Set exercise 1:
Please rewrite the KVM discussion below, starting with "Documentation/virtual/kvm/devices/vcpu.txt" and going on through "differs between nodes.", with "width" replaced by "length".

Extract to read:

Yes, we should do this.  I think adding an attribute to the VCPU device
is the most natural way to do this, see:

Documentation/virtual/kvm/devices/vcpu.txt

That way, you could read the maximum supported width and set the
requested width.

> 
>    For example, it would be necessary to limit the vector length to
>    the lowest common denominator in order to support migration
>    across a cluster where the maximum hardware vector length
>    differs between nodes.
> 
>  * Combined alternatives are really awkward.  Is there any way to
>    use the standard static key based features tests in hyp?

Look at has_vhe(), that's a static key that we can use in hyp, and there
were some lengthy discussions about why that was true in the past.  We
also use the vgic_v3_cpuif_trap etc. static keys, so take a look at what
we do for those.

> 
> TODO
> ----
> 
>  * Allow userspace feature control, to choose whether to expose SVE
>    to a guest.
> 
>  * Attempt to port some of the KVM entry code to C, at least for the
>    __fpsimd_guest_restore stuff.  The extra complexity with SVE looks
>    unsustainable.

Set exercise 2:
Quote the records starting with the line with "The width and height of the screenshot is (640, 520)." and going on through the line with "will (x=149, y=19).".

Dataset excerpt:
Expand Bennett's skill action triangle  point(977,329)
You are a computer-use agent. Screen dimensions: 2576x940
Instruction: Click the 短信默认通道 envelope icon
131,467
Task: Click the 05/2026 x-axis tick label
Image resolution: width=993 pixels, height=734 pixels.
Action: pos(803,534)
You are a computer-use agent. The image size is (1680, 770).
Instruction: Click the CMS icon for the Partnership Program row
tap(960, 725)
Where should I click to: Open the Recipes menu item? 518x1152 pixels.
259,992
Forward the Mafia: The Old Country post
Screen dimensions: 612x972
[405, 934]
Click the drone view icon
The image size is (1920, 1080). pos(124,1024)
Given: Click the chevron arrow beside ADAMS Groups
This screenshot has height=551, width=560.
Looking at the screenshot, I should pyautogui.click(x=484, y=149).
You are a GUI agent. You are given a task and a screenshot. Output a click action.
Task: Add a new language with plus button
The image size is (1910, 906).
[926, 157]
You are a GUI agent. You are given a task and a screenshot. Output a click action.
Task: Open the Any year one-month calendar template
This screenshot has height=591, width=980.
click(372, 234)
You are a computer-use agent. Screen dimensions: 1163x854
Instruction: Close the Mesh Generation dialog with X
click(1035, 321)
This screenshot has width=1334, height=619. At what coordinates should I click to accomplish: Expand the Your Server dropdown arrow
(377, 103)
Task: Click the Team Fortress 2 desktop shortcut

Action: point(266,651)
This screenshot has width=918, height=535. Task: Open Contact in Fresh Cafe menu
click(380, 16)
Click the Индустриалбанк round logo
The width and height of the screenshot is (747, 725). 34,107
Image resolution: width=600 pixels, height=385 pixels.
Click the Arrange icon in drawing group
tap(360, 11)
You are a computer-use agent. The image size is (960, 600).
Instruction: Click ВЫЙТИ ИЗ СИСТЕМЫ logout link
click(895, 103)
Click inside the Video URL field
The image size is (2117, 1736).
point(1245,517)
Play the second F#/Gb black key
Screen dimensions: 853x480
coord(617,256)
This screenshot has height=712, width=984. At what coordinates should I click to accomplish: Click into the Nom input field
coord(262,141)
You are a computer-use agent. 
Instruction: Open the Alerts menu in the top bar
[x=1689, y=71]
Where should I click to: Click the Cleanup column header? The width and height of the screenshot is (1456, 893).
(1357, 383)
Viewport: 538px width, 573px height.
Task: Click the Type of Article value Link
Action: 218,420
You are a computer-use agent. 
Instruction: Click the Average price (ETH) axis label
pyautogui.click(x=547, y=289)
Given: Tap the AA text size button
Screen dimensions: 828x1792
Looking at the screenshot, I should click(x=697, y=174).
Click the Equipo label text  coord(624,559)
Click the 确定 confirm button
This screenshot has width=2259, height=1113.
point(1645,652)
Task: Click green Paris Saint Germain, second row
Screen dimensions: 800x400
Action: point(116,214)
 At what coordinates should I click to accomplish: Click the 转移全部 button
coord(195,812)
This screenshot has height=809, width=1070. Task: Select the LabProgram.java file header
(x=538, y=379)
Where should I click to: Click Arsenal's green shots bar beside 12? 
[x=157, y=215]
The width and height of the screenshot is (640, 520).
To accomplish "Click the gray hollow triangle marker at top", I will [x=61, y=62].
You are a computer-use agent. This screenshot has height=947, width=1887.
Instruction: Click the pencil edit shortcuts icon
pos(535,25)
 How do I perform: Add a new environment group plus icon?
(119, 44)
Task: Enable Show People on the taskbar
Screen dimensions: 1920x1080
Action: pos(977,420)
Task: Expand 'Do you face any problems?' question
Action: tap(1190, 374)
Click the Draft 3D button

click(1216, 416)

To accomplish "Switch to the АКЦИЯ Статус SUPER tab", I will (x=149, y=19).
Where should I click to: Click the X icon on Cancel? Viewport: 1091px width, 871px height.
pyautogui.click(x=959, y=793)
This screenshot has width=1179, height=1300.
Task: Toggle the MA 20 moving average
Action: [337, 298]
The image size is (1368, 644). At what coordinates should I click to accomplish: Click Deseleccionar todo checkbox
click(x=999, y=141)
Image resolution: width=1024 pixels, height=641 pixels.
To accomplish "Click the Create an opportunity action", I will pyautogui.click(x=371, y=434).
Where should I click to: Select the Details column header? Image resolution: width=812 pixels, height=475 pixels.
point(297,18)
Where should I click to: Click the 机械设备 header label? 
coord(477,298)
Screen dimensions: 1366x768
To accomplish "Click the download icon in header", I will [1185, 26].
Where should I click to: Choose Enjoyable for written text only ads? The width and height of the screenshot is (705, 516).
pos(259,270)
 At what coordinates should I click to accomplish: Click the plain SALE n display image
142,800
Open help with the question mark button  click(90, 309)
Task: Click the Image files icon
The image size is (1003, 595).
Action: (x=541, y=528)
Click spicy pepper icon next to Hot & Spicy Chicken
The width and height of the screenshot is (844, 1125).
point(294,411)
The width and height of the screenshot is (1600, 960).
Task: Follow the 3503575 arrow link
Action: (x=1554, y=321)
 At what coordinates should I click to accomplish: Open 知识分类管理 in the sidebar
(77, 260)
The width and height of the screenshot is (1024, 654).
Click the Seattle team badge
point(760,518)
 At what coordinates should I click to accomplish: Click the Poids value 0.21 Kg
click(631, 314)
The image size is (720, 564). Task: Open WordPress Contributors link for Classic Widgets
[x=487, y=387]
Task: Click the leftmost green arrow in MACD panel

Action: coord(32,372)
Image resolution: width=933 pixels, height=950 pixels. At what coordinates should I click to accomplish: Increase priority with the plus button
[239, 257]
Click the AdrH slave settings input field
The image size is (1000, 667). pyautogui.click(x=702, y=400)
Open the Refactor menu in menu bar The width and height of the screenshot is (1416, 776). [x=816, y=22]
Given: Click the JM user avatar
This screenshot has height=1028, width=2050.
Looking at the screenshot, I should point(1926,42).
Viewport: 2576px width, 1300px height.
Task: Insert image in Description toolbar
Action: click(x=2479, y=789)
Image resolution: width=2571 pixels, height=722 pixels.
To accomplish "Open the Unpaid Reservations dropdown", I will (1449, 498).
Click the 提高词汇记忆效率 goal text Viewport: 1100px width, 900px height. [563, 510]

Task output 1:
Documentation/virtual/kvm/devices/vcpu.txt

That way, you could read the maximum supported length and set the
requested length.

> 
>    For example, it would be necessary to limit the vector length to
>    the lowest common denominator in order to support migration
>    across a cluster where the maximum hardware vector length
>    differs between nodes.

Task output 2:
The width and height of the screenshot is (640, 520).
To accomplish "Click the gray hollow triangle marker at top", I will [x=61, y=62].
You are a computer-use agent. This screenshot has height=947, width=1887.
Instruction: Click the pencil edit shortcuts icon
pos(535,25)
 How do I perform: Add a new environment group plus icon?
(119, 44)
Task: Enable Show People on the taskbar
Screen dimensions: 1920x1080
Action: pos(977,420)
Task: Expand 'Do you face any problems?' question
Action: tap(1190, 374)
Click the Draft 3D button

click(1216, 416)

To accomplish "Switch to the АКЦИЯ Статус SUPER tab", I will (x=149, y=19).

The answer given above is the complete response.